Second the advice about seeing a solicitor - you don't have to act on any advice but it gives you a sense of control when everything is spinning out of control.

It is best not to make any life changing decisions whilst you are still in shock but tell her to leave to give you some head space if you need to. In my case I found it quite hard to be separated from my DH at the time as I had so many questions etc and how can you work on a marriage if you are not actually there IYSWIM. As it turned out we were separated for about 4 months in the end.

Your "D"W may be ahead of the game and may have even taken legal advice and like others have said, she will attempt to minimise everything to begin with.

Not Just Friends by Dr Shirley Glass is good and I found this site useful when I needed answers that DH couldn't or wouldn't hmm give them.

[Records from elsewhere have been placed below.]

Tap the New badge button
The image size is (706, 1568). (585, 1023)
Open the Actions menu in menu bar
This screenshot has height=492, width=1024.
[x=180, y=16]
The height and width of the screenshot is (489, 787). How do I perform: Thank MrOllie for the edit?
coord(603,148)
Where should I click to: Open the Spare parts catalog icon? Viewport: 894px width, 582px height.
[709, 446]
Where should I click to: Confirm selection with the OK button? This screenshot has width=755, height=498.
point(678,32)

Good luck, remember one day at a time and research suggests that men react no differently to women on discovery of their spouse's affair so be very kind to yourself. Have you anyone in rl you can talk to, if not please seek some counselling for yourself.

NymphadoraTonks Fri 26-Oct-12 12:48:34

I'm so sorry, that must have been just the worst thing in the world to experience, I can't even imagine what I would do. I wish you all the luck in the world hug

Other people will be able to give you good advice on here, because honestly, I'd be rubbish in this situation. I'd probably have kicked her out by now, especially if she's still keeping in contact with this man. That is just totally inappropriate.

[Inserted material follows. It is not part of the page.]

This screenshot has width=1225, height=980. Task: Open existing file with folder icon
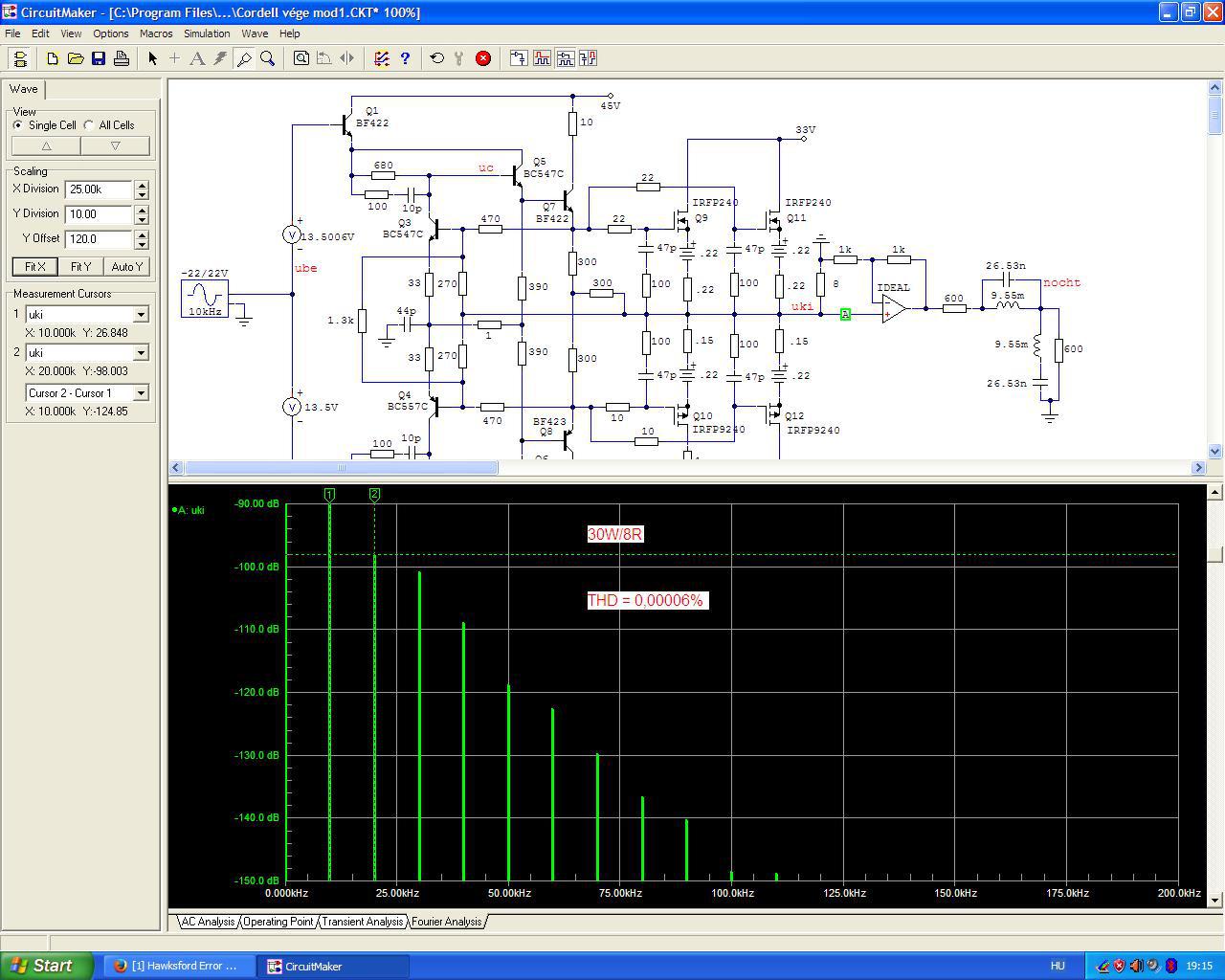tap(76, 58)
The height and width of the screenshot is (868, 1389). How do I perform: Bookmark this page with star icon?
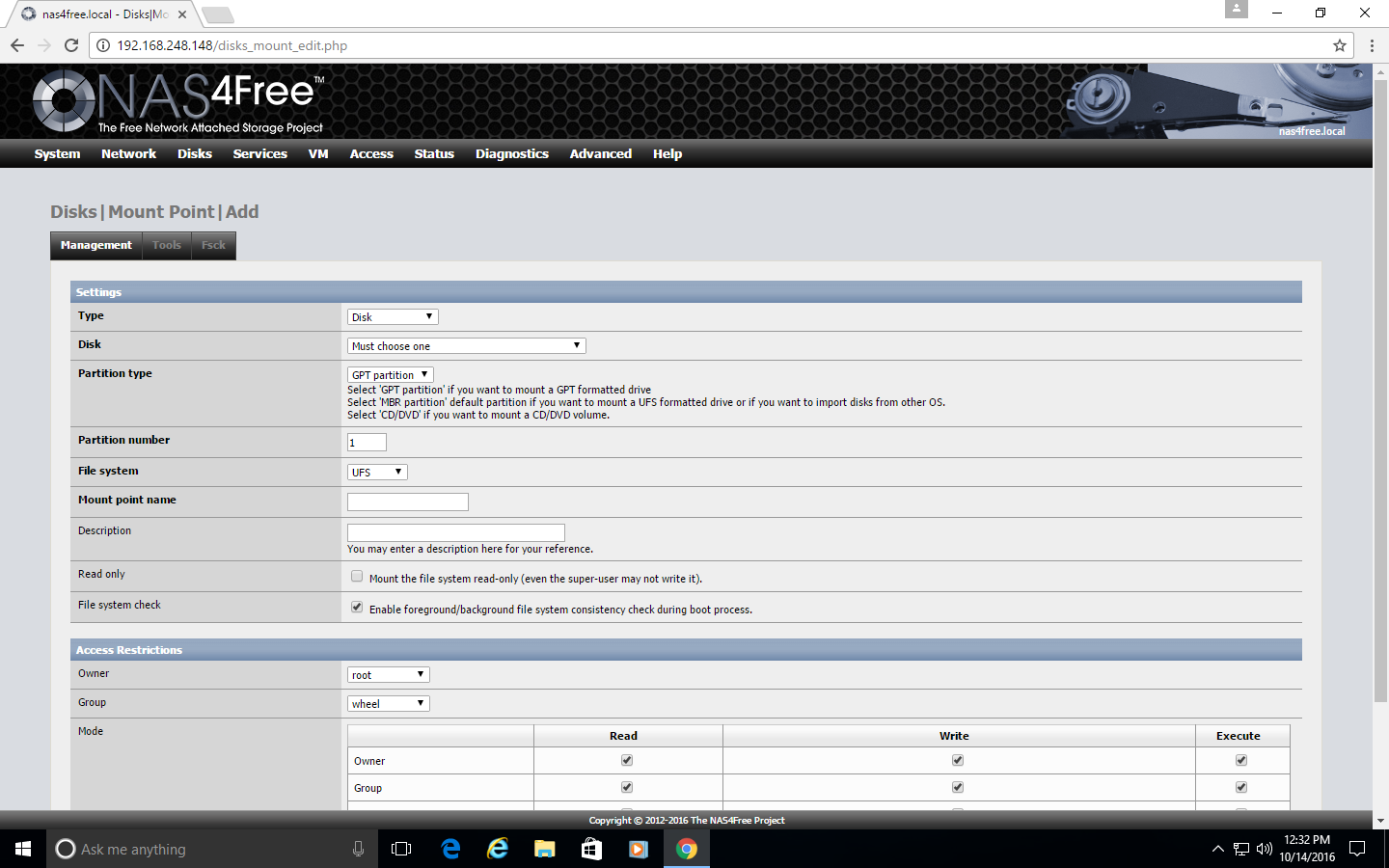coord(1339,45)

PfftTheMagicDraco Fri 26-Oct-12 12:59:52

It will take you months and months (and probably years) to get past this (if indeed you can, or do).

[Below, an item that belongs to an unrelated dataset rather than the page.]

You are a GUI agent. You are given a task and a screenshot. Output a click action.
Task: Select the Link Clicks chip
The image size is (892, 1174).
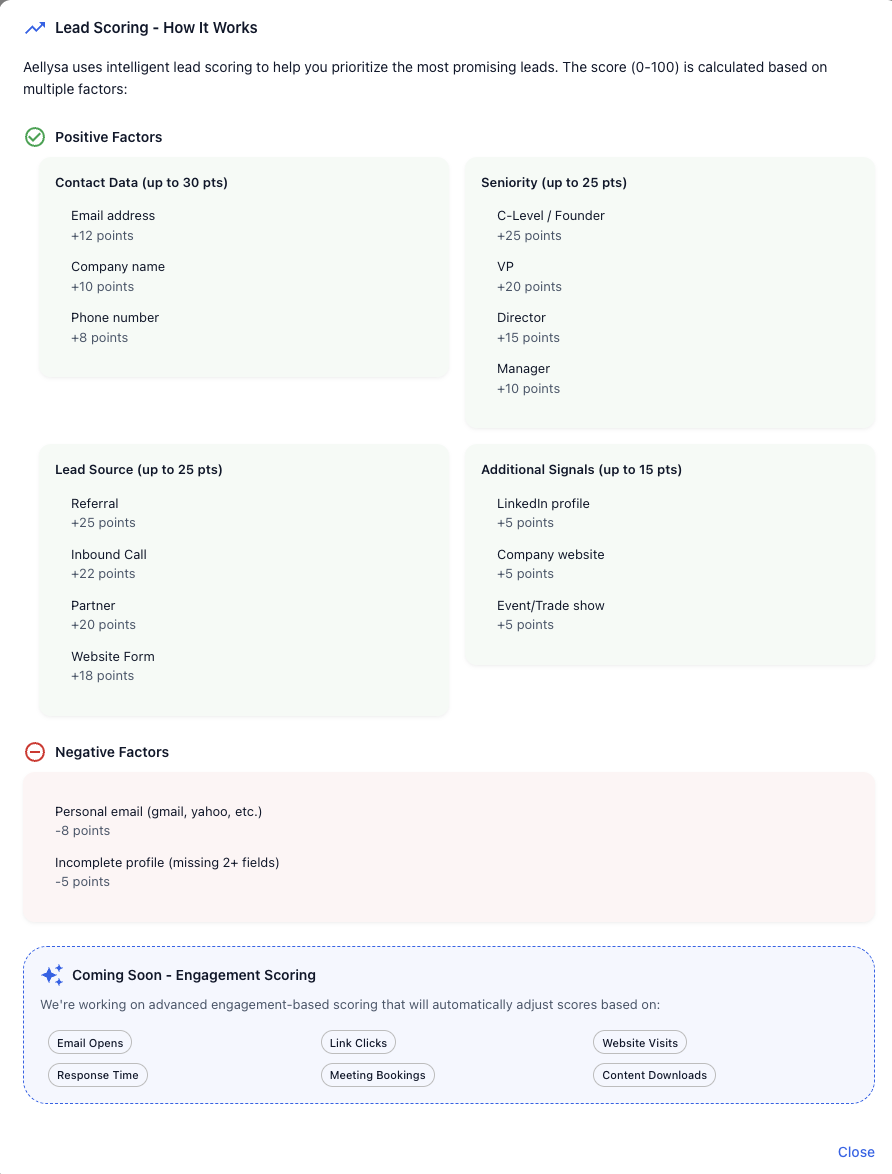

What you need now is space. To think, and sort out what's going to happen.

What is most important is that you stand up for yourself. Don't let her talk about how she doesn't know what she wants. Take control and think about what YOU want. It's not all about her. I'm really sorry that this happened to you sad

Floralnomad Fri 26-Oct-12 13:03:02

Sorry , nothing much to add , your wife sounds like a complete cow TBH .id just like to say whatever you do do not move out , this is not your fault . If she won't delete him as a friend on FB IMO she has no commitment to either you or your marriage .

Caughtwifewithanotherman Fri 26-Oct-12 13:07:37

Thank you so much for all of the comments and advice. I've just had another long chat with her and a few more things have come out (I've also told her I've posted on a forum and am getting some totally independent advice).

She admits that she has been attracted to this man over the past few months and admits this would have led to some of the troubles in our marriage (i.e. the flirty banter with me stopped and started with him). As stated above, it feels like the build up to last night has been going on for some time and the alcohol and cirumstances of last night tipped it over the edge.

She has also said that she is going to cease all contact with this guy (FB etc) as she wants to make our marriage work and attempt to one day have a happy future together - I told her that I felt she should have been saying this first thing this morning and not now at 1pm.

You are not going to believe this but my wife is a really lovely person - everybody thinks she's really nice and one of those rare all round kindly souls. She's attractive and one of those people who will do anything for anyone. Up until last night I would have described her as perfect.

Despite all of this I love her so much and although it would be a long and painful experience, I would want to try and move forwards (with counselling etc). At the moment, this is too painful to put into words. I don't think I'll ever forget the image of opening the car door and finding what I saw.

In terms of my circumstances, my nearest family member is 200 miles away, so childcare help is difficult. I wouldnt want to move as I don't want to disrupt my daughter - she is really happy in school etc.

If my wife is really serious about giving it a go (and also ceases ALL contact with the othr guy) I think I would want to try again with her - although I know it is all very soon and raw at the moment.

Thanks again everyone, you seriously don't know how helpful this is (I don't want to talk to anyone yet - most of our friends are mutual friends and I know it would devastate relatives if they knew).